Come preannunciato ieri nel corso di un vertice, l’Ordinanza prevede un intervento di “monitoraggio, identificazione e rimozione”; nello specifico, la Lav mette in evidenza che alla lettera 'j' dell’Ordinanza si prevede la “cattura per captivazione permanente” e alla lettera 'k' “abbattimento”.

“Si tratta di una sentenza senza processo, emessa sulla spinta emotiva e irrazionale di un’amministrazione provinciale che vuole pieno diritto di vita e di morte sugli orsi - commenta la Lav - Gli orsi non sono tornati in Trentino per loro volontà, ma per decisione della Provincia che ne ha fatto un vanto con tanto di pubblicità, e a spese del contribuente. Ma gli orsi veri non sono peluche né bersagli".

Per la Lav, "da Daniza a oggi non c’è una gestione veramente attiva e risolutiva in materia di corretta convivenza con questi animali. Un verdetto contro gli animali e contro l’ambiente: una grave macchia per il Trentino che fa vanto delle sue bellezze naturalistiche, salvo poi emettere provvedimenti di forza e gravemente coercitivi, come questa Ordinanza". La Lav chiede che non faccia parte della Squadra del Servizio Foreste e Fauna della Provincia di Trento, che sarà chiamato a dare attuazione all’Ordinanza, il medico veterinario che ha già condannato Daniza e di sapere da chi sarà composta tale Squadra.
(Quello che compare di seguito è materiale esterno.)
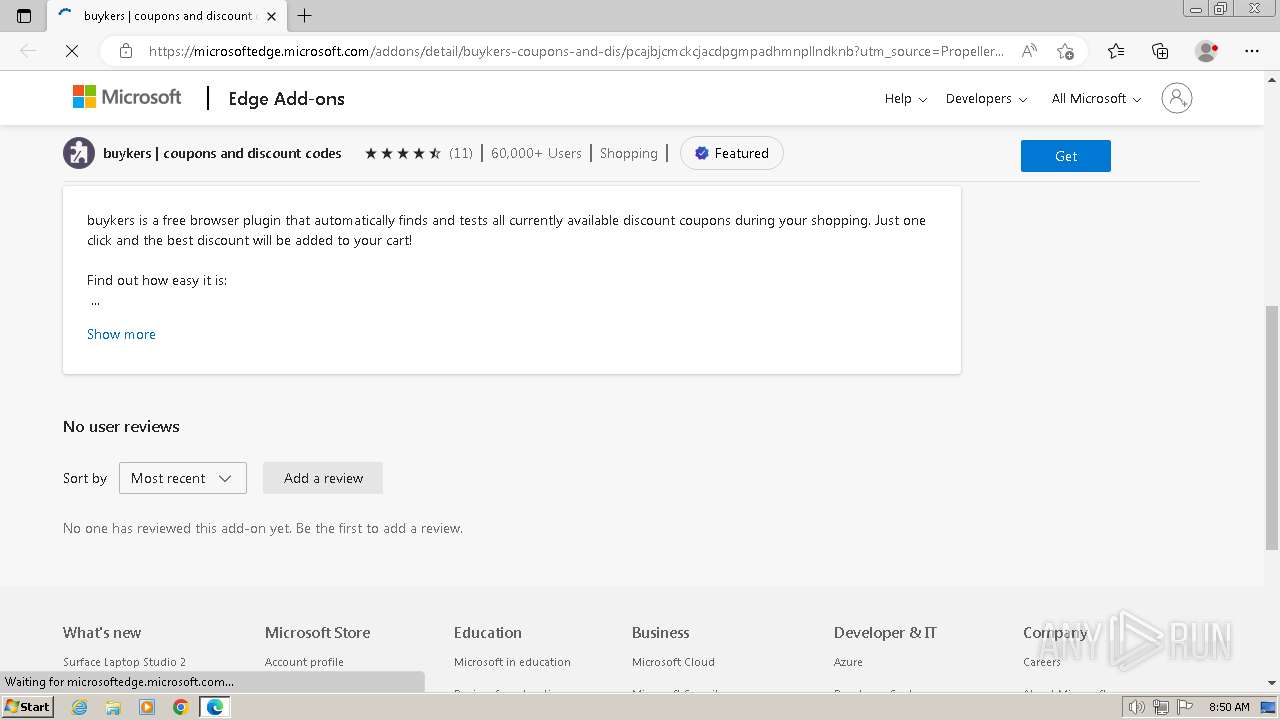Click the browser profile avatar
This screenshot has height=720, width=1280.
(x=1206, y=51)
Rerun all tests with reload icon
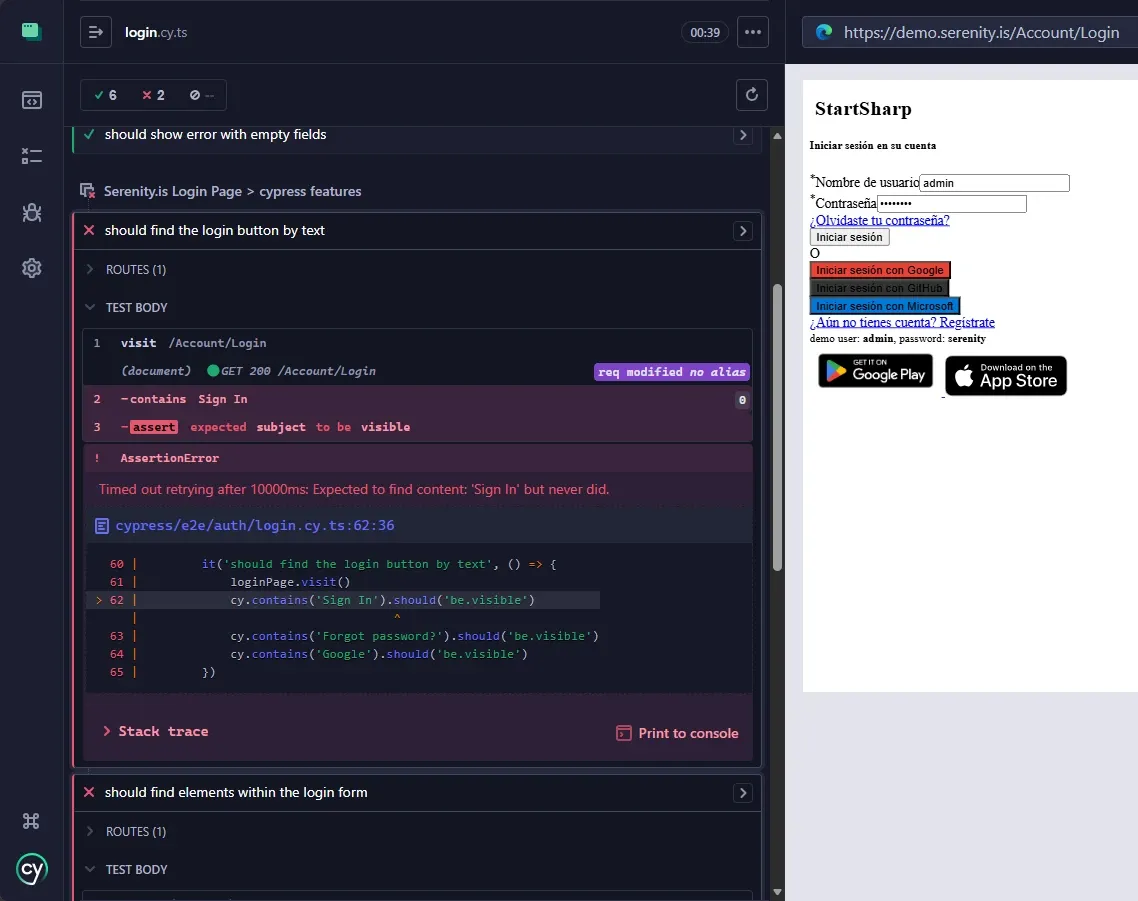 pos(752,95)
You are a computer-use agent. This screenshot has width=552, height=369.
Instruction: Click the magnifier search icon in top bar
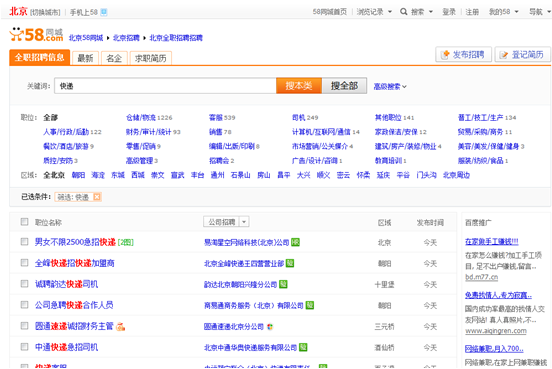coord(403,12)

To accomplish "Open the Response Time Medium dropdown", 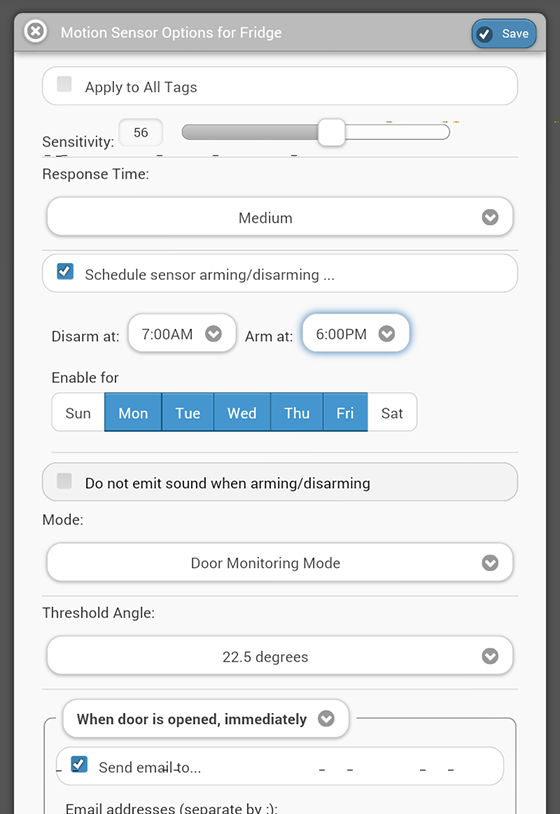I will coord(280,217).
La vicenda dell'orsa Daniza. L'orsa Daniza è stata catturata a Trento il 10 settembre 2014 con un anestetico dall'effetto letale, lasciando orfani i suoi due cuccioli di cui si sono poi perse le tracce. E non era il primo caso del genere: dal 2008 e fino a quel momento, c'erano già stati due casi di orsi vittime di narcosi dall'effetto letale su 16 tentativi di cattura: nel 2008 l'Orsa KG2G3 anestetizzata e con conseguente annegamento presso il Lago di Molveno (Trento), nel 2012 l'Orso JJ5 catturato a Terlago (Trento). Sospetto avvelenamento invece per l'Orso M6, avvenuto il 28 marzo 2015.

Gli orsi tornano così alla ribalta sempre a seguito di notizie di cronaca che ripropongono la difficile convivenza con l'uomo. Tema al centro di ‘Gemma, la madre degli orsi’, il documentario, prodotto dal Corpo Forestale dello Stato e Adnkronos . Uno scorrere di voci, di testimonianze della popolazione abruzzese di Scanno, paese da sempre diviso tra chi tollera la presenza dell’orsa Gemma e chi no.